Long-Video Textual and Pictorial Summary Agent (Jun. 2024 - Oct. 2024):
Responsible for video textual and pictorial summarization, enabling concise summaries for both short videos (under 5 minutes) and long videos (hour-long meetings or classes). The data pipeline involved collecting, processing, and labeling video data. An innovative approach introduced repetition to quantify frame importance, achieving over 50% frame compression. By integrating CLIP and OCR, the system selected frames highly relevant to key points, achieving nearly 90% frame compression. The model was fine-tuned based on the PanGu multimodal model for video segmentation summarization and key frame selection. Evaluation metrics segmentation included summarization frame selection qualification rate and excellence rate, with the fine-tuned model achieving over 90% qualification rate.
Long-Document Textual and Pictorial Summary Agent(Oct. 2024 - Dec. 2024):
Responsible for summarizing long documents (5-80 pages, such as academic papers or financial reports) with textual and pictorial content. The data construction process innovatively incorporated image captions into the replacement text, improving illustration accuracy. Multiple data quality inspection standards were established to enhance user experience. The model was fine-tuned based on the PanGu multimodal large model for 32K and 128K long-document summarization. Evaluation metrics included illustration placement accuracy and key image recall rate, combining human annotation and GPT scoring for rapid evaluation.
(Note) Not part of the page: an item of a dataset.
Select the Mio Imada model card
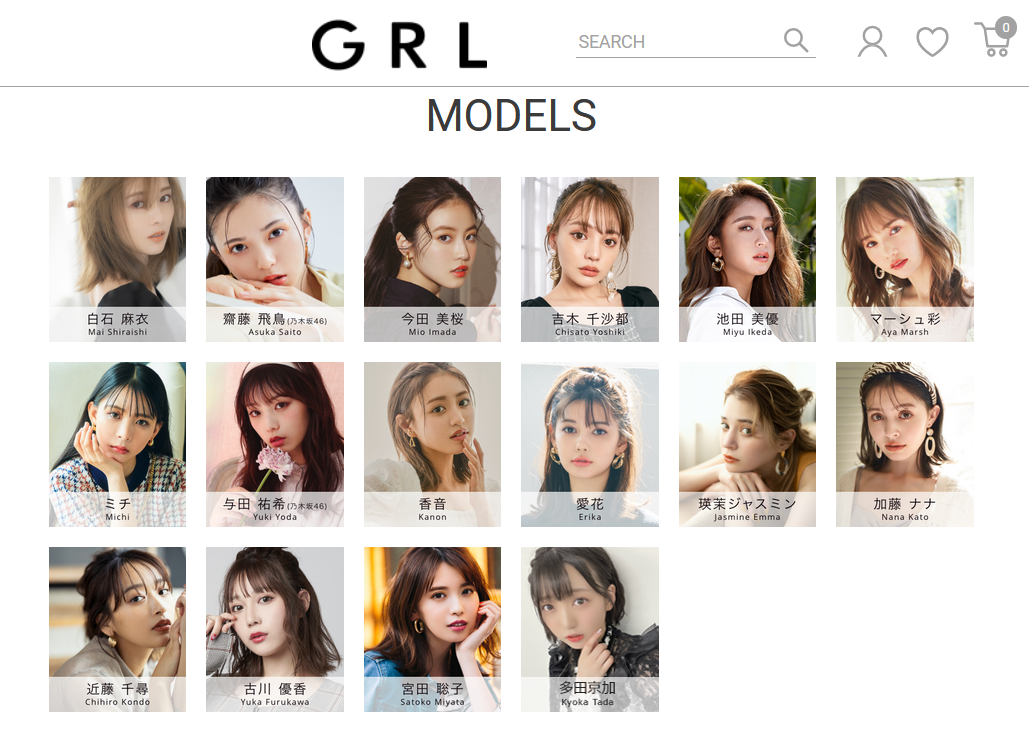Image resolution: width=1029 pixels, height=732 pixels. [432, 259]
The model achieved a 90% illustration qualification rate and a 91% key image accuracy rate, which has been implemented in Huawei Terminal Xiaoyi.

3D Enthusiast

3D Understanding and Embodied Intelligence (Jan. 2024 - Dec. 2024):
- Utilized 3DGS as a new 3D representation modality in 3D pretraining models, achieving state-of-the-art (SOTA) performance in 3D object classification and recall tasks.
- Explored a 3D scene understanding pretraining large model based on 3D and 2D representations. Collected 400k scene data and constructed over 7 million spatial intelligence data points, achieving SOTA performance on multiple spatial intelligence benchmarks.
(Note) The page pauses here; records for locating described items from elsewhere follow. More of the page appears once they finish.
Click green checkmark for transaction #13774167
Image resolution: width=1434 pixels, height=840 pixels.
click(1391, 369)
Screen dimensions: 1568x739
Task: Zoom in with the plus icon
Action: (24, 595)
- Investigated a 4D input-based embodied intelligence pretraining large model. Established a robot action data collection process and achieved SOTA performance in multiple simulation environments (e.g., Libero, Calvin).
3D Face Modeling (Jan. 2023 - Dec. 2023):
Explored and studied a weakly supervised training framework for 3DMM face reconstruction algorithms, used for realistic face geometry reconstruction, cartoon character geometry priors, and initial values for single-frame and multi-frame geometry optimization algorithms. The framework incorporated semantic information with BlenderShape, a new recognition module, edge loss, and semi-supervised training methods. The algorithm achieved SOTA performance in coarse modeling (e.g., in the Asian face dataset FaceScape, the average reconstruction error was reduced compared to Deep3DFace and MICA, and it ranks first in the REALY benchmark for coarse modeling).
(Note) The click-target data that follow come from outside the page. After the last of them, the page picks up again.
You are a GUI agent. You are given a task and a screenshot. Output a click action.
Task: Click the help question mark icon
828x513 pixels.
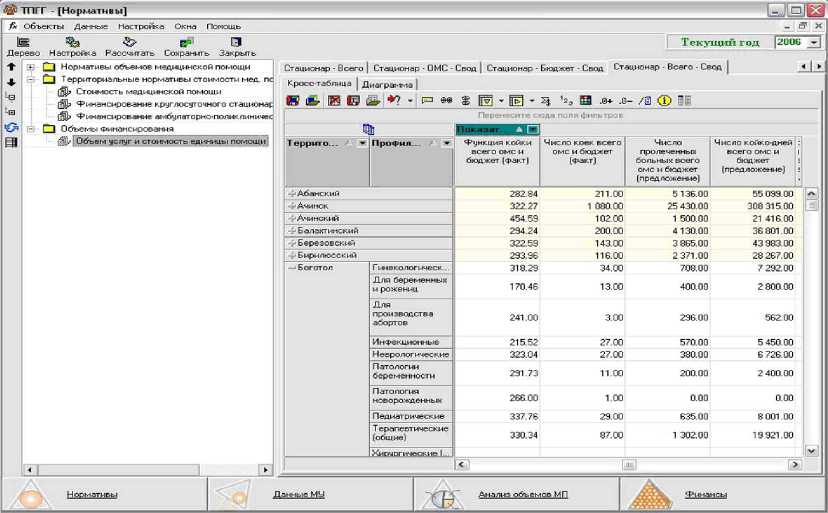393,101
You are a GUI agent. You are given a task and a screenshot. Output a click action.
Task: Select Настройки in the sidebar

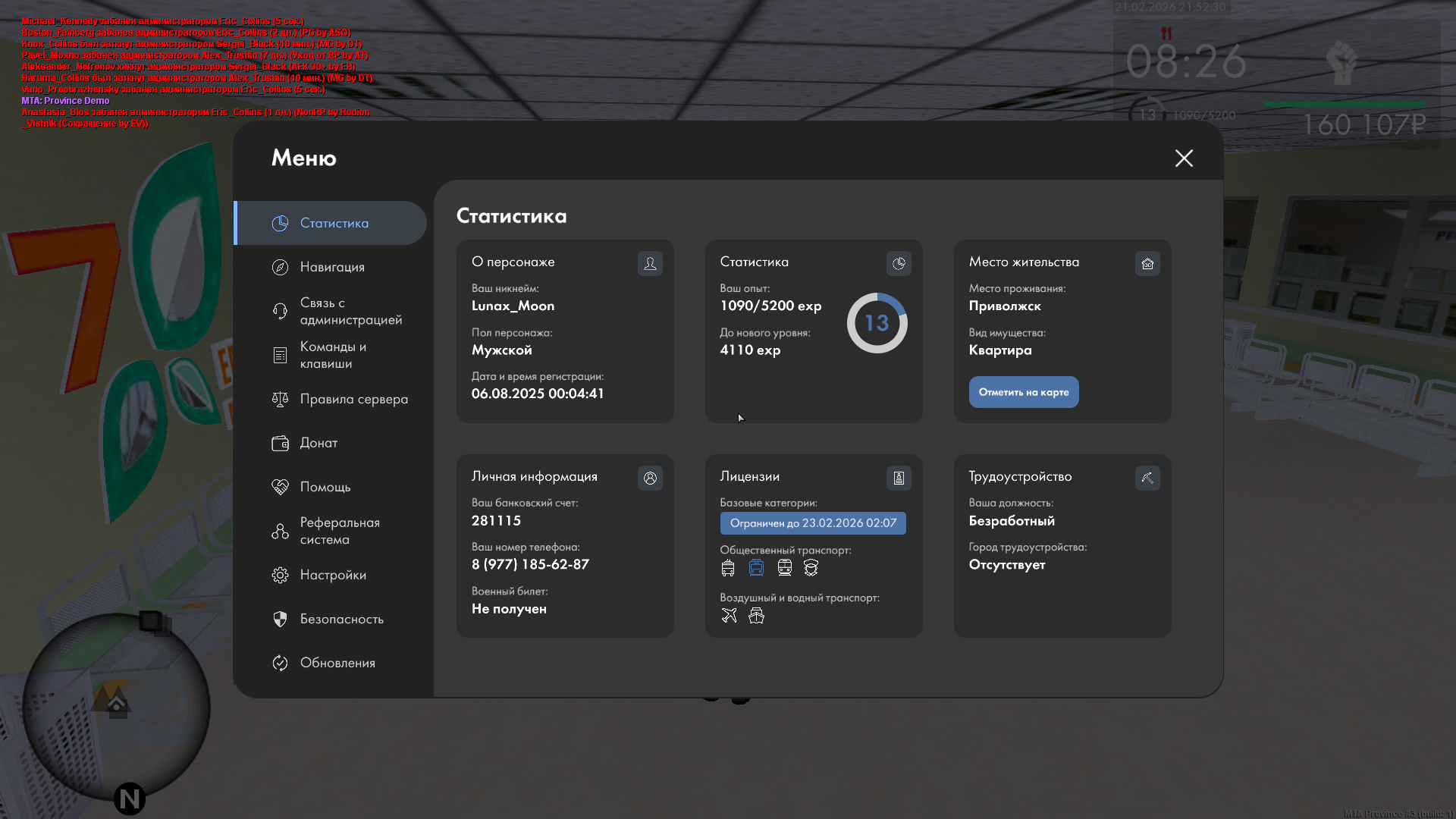pyautogui.click(x=333, y=575)
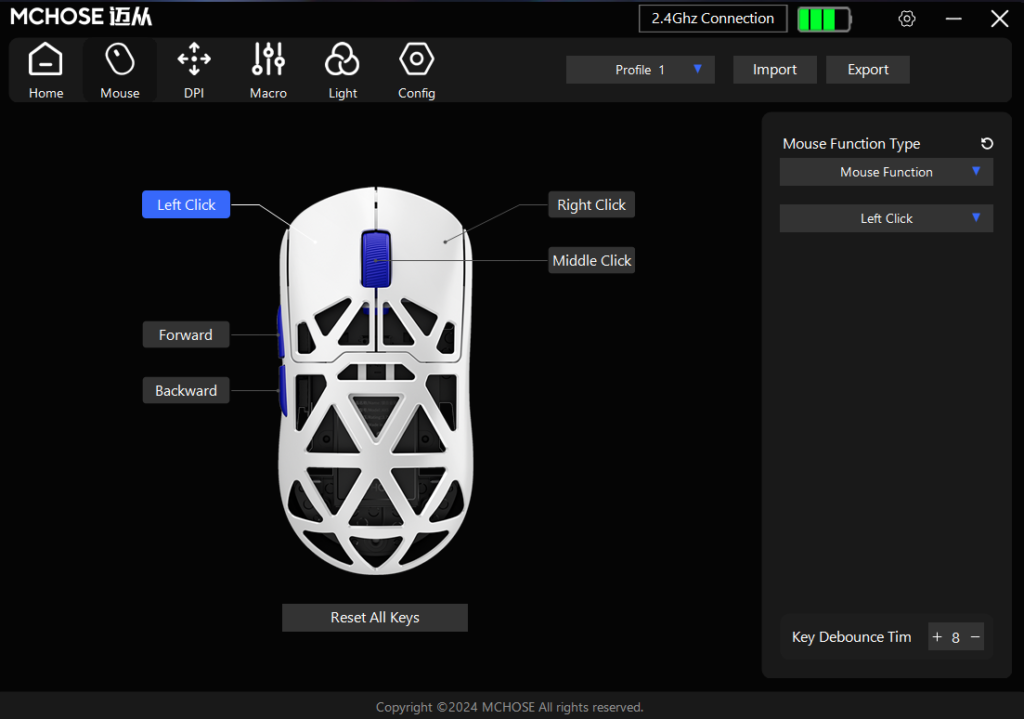Export the current mouse configuration
This screenshot has width=1024, height=719.
[867, 69]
AIGC-3D (Jan. 2023 - Jun. 2023):
Explored and studied diffusion model-based text-to-high-precision geometry and texture generation. The results can be directly used in film and television rendering pipelines, significantly reducing the threshold for related artists and improving production efficiency. By inputting text, the system can generate fixed-topology geometry models with high-precision textures and materials, achieving results comparable to 3DMM-based face reconstruction algorithms.

Published Papers

Haoyuan Li, Yanpeng Zhou, Tao Tang, Jifei Song, Yihan Zeng, Michael Kampffmeyer, Hang Xu, Xiaodan Liang. UniGS: Unified Language-Image-3D Pretraining with Gaussian Splatting. The Thirteenth International Conference on Learning Representations (ICLR), 2025.
Yi Zhu, Yanpeng Zhou, Chunwei Wang, Yang Cao, Jianhua Han, Lu Hou, Hang Xu. UNIT: Unifying Image and Text Recognition in One Vision Encoder. Neural Information Processing Systems (NeurIPS), 2024.
Zhou, Y., Wang, M., Gupta, M., Ambikapathi, A., Suganthan, P. N., & Ramasamy, S. (May 2022). Investigating robustness of biological vs. backprop based learning. In ICASSP 2022-2022 IEEE International Conference on Acoustics, Speech and Signal Processing (ICASSP) (pp. 3533-3537). IEEE.
Yang, D., Zhou, Y., Zhang, Z., Li, T. J. J., & LC, R. (March 2022). AI as an Active Writer: Interaction strategies with generated text in human-AI collaborative fiction writing. In Joint Proceedings of the ACM IUI Workshops (Vol. 10). CEUR-WS Team.
Zhou, Y., Liu, Y., Li, Y., Jiang, R., Li, W., Zhao, W., … & Zhou, P. (2020). Flexible radiative cooling material based on amorphous alumina nanotubes. Optical Materials Express, 10(7), 1641-1648.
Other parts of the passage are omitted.